AI Evals vs. A/B Testing: Why You Need Both to Ship GenAI

Stop relying on "vibe checks" to ship GenAI. While AI Evals answer "can the model do the job?", only A/B testing answers "do users care?" Discover how to combine offline evaluation with online experimentation to build a reliable pipeline for shipping LLM features.

· 9 min read
AI Evals vs. A/B Testing: Why You Need Both to Ship GenAI

Most teams building with GenAI are flying blind. They've replaced unit tests with vibes and shipped prompts that "felt right" to three engineers on a Friday afternoon.

This isn't a criticism—it's a diagnosis. For decades, we operated under a deterministic paradigm. The contract between developer and machine was explicit: Input A + Code = Output B. Always, without fail. In this world, success was binary. A unit test passed or it failed.

Generative AI has shattered this contract. We have moved from deterministic engineering to probabilistic engineering. We are no longer building binaries; we are managing stochastic agents that produce a distribution of probable outputs. You cannot assert(x == y) when x and y can change every time.

Gian Segato (Anthropic) eloquently sums up this shift: “We are no longer guaranteed what x is going to be, and we're no longer certain about the output y either, because it's now drawn from a distribution…. Stop for a moment to realize what this means. When building on top of this technology, our products can now succeed in ways we’ve never even imagined, and fail in ways we never intended” (Building AI Products In The Probabilistic Era).

As seismic as this shift may be, we’re focusing on a single aspect of it here: the shift from the domain of verification (is it correct?) to the domain of validation (is it good?).

This shift has left teams scrambling to define quality. Many have fallen into the trap of thinking AI Evaluations (Evals) are a replacement for A/B testing. They aren't.

And, for those in a hurry, here’s the point:

You cannot ship a good AI product without both AI Evals and A/B testing.

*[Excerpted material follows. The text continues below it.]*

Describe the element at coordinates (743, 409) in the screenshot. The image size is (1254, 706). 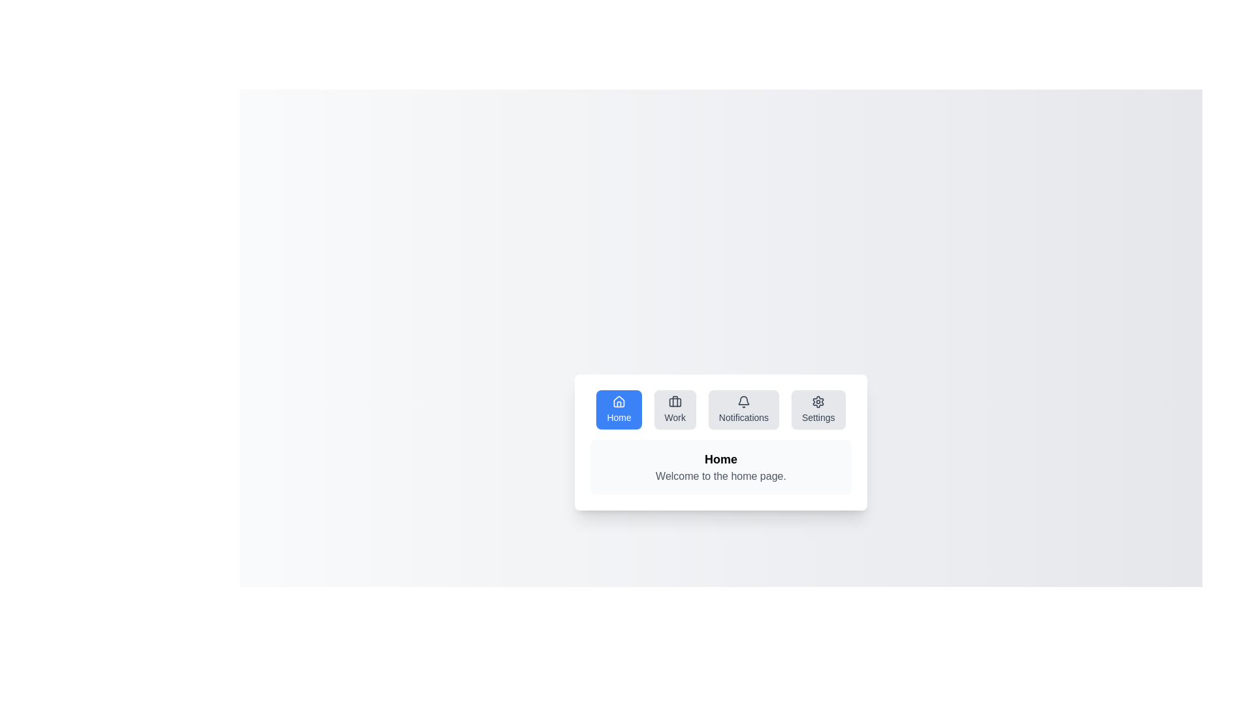
I see `the third button from the left, which navigates to the 'Notifications' section of the application` at that location.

The Limits of Vibe Checking

In the early days of the LLM boom, “Prompt Engineering” was largely a feeling-based art. Devs would tweak a prompt, run it three times, read the output, and decide if it “felt” better.

This manual inspection—”vibe checking”—leverages human intuition, which is great for nuance but terrible for scale.

Vibe checking suffers from three critical flaws:

  1. Sample size: You might test 5 inputs. Production brings 50k edge cases.
  2. Regression invisibility: Making a prompt “polite” might accidentally break its ability to output valid JSON. You won’t feel that until the API breaks.
  3. Subjectivity: One engineer’s “concise” is another’s “curt.”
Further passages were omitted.